Swedish Moderates strike coalition deal, Sweden Democrats to back new government

By Anna Ringstrom and Simon Johnson

STOCKHOLM (Reuters) – The leader of Sweden’s Moderates party, Ulf Kristersson, said on Friday he had agreed a deal with the Christian Democrats and the Liberals to form a minority coalition government after the right-wing bloc won a majority in last month’s election.

Sweden’s largest right-wing party, the anti-immigration Sweden Democrats, will not be part of the government but has agreed to support its formation, marking the first time it will have direct influence on policy.

Kristersson told reporters the government’s mandate from voters meant that “change is not only necessary, change is also possible, and we four parties together can offer that change”.

The new government will cut taxes, start the process of building new nuclear power plants and put a cap on benefits, among other policies.

Kristersson is due to meet the speaker of parliament on Friday and is likely to face a confirmation vote on Monday which he is almost certain to pass.

The Sweden Democrats’ direct role in deciding government policy marks a huge shift in Swedish politics and would have been unthinkable less then a decade ago.

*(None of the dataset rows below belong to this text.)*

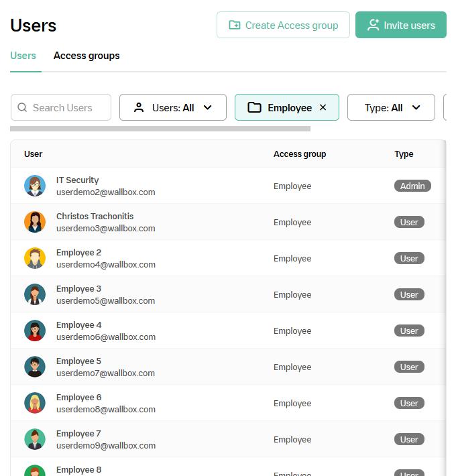Click Employee 2 avatar icon
The image size is (458, 476).
35,258
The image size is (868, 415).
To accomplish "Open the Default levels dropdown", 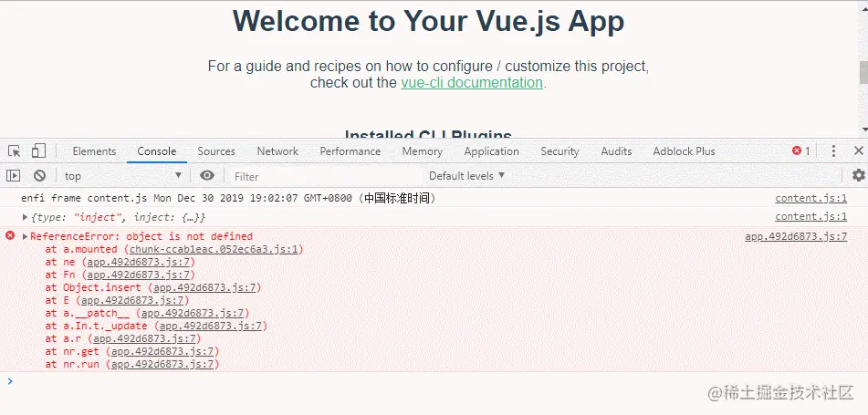I will 466,176.
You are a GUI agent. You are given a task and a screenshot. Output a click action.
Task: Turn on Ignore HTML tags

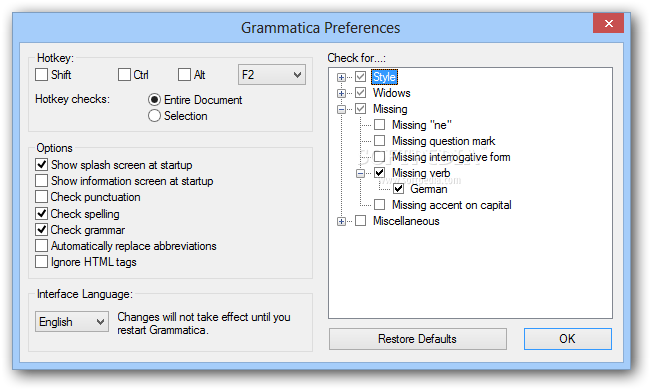pyautogui.click(x=42, y=262)

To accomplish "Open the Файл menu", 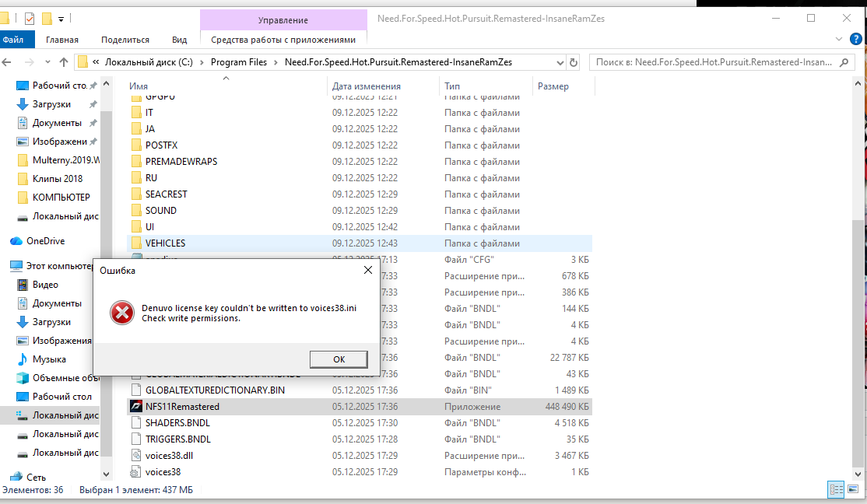I will (x=12, y=40).
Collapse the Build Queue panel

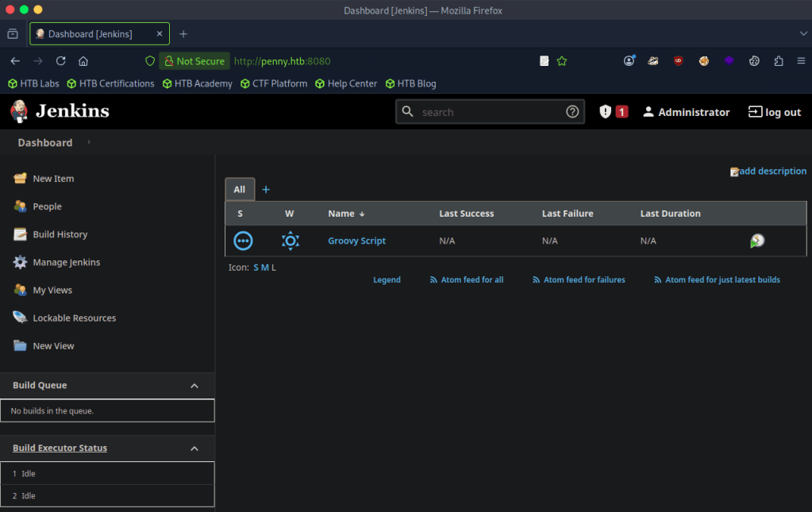[194, 386]
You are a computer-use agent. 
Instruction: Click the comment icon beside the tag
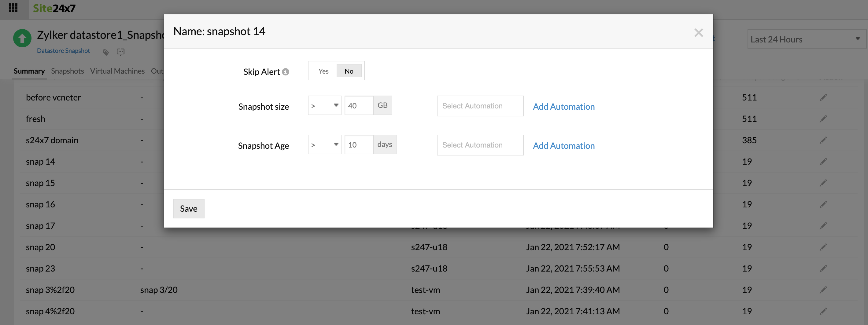[x=120, y=52]
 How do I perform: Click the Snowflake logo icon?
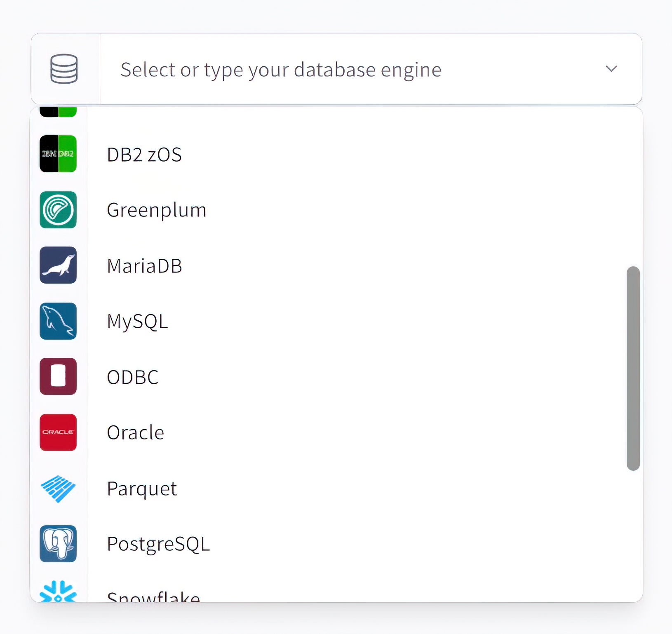[x=58, y=592]
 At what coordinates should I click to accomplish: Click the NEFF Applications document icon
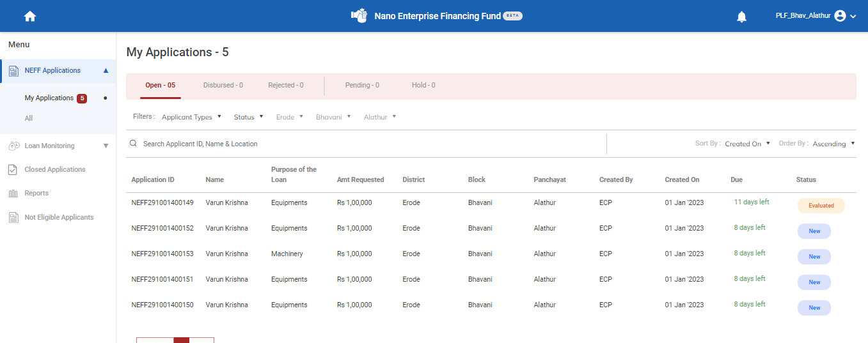pyautogui.click(x=13, y=71)
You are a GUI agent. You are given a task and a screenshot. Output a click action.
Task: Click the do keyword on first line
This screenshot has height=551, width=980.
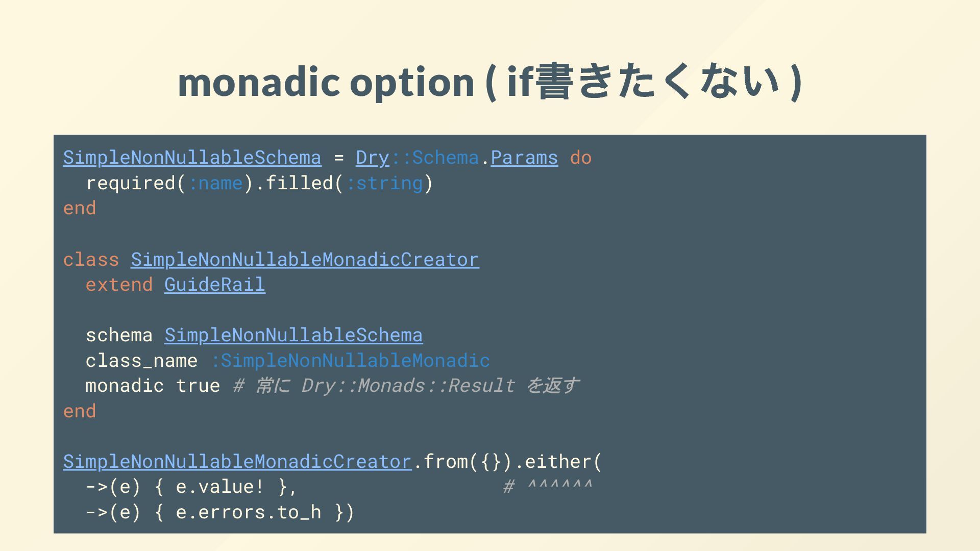(x=581, y=158)
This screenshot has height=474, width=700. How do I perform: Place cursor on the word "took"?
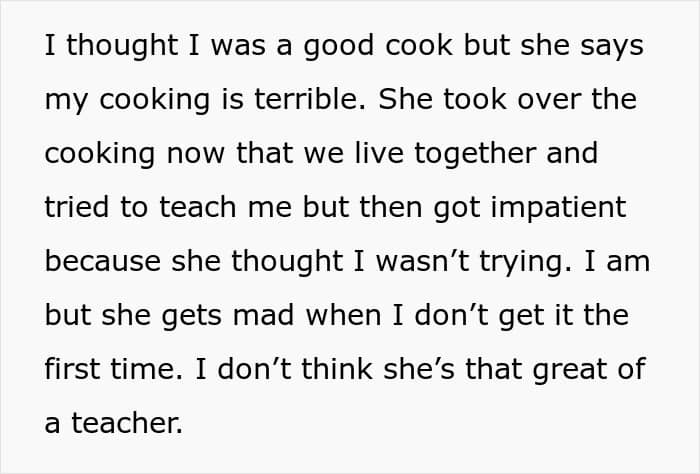(475, 99)
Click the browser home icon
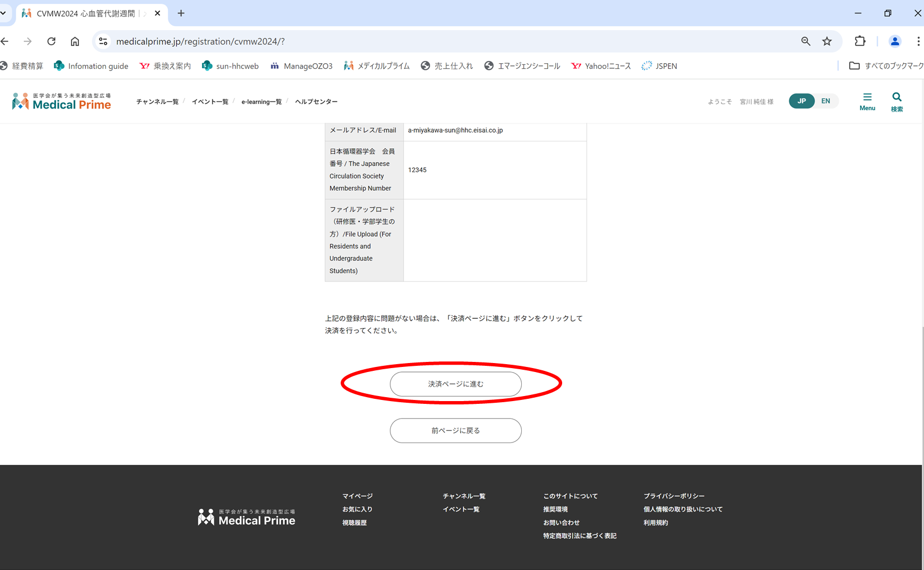This screenshot has width=924, height=570. pos(75,41)
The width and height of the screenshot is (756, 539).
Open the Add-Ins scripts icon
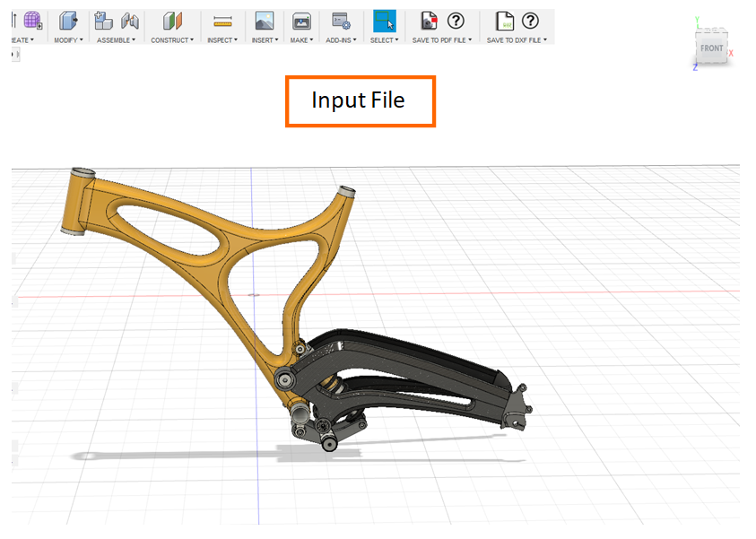click(x=340, y=21)
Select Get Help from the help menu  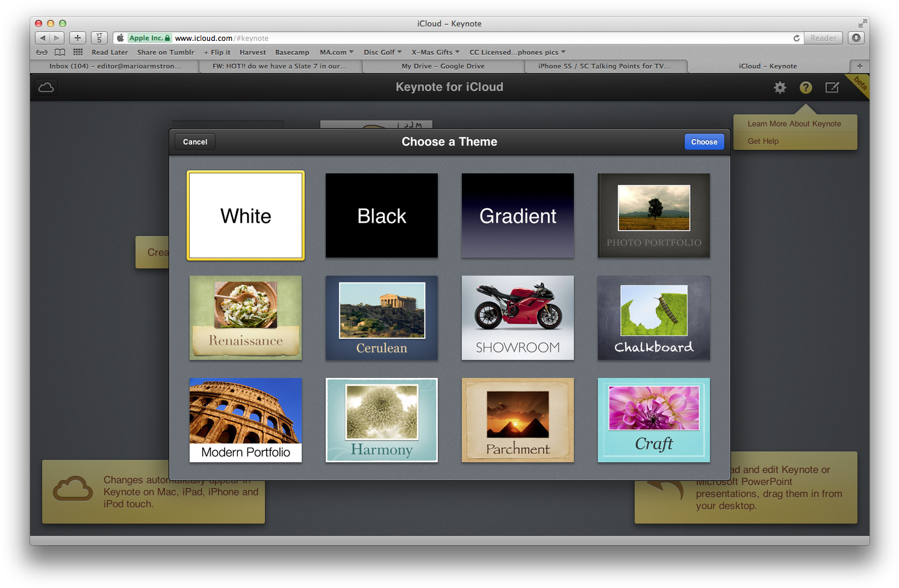tap(763, 141)
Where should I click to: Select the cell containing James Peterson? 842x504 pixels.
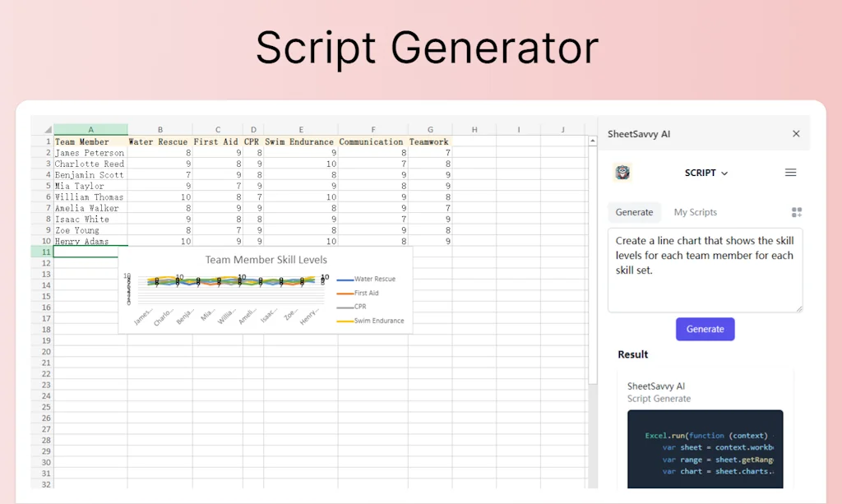click(90, 152)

Then, no party would have anything to do with Akesson.


But his message that most of Sweden’s ills are a result of decades of overgenerous immigration policies and a failure to integrate “new Swedes” has struck a chord with voters, making it all but impossible for the right-wing bloc to govern without his party’s support.

“For us in the Sweden Democrats… a change of power also has to mean a paradigm shift regarding immigration and integration policy,” Akesson told the news conference.

The new government will make it hard for new immigrants to get benefits while the overseas aid target of 1% of gross national income will be replaced by a fixed sum.

Police will be able to take tougher measures against criminal gangs and sentences for gang crimes will be longer.

In the election on Sept. 11, the right-wing bloc secured a slim majority, winning 176 seats in the 349-member parliament.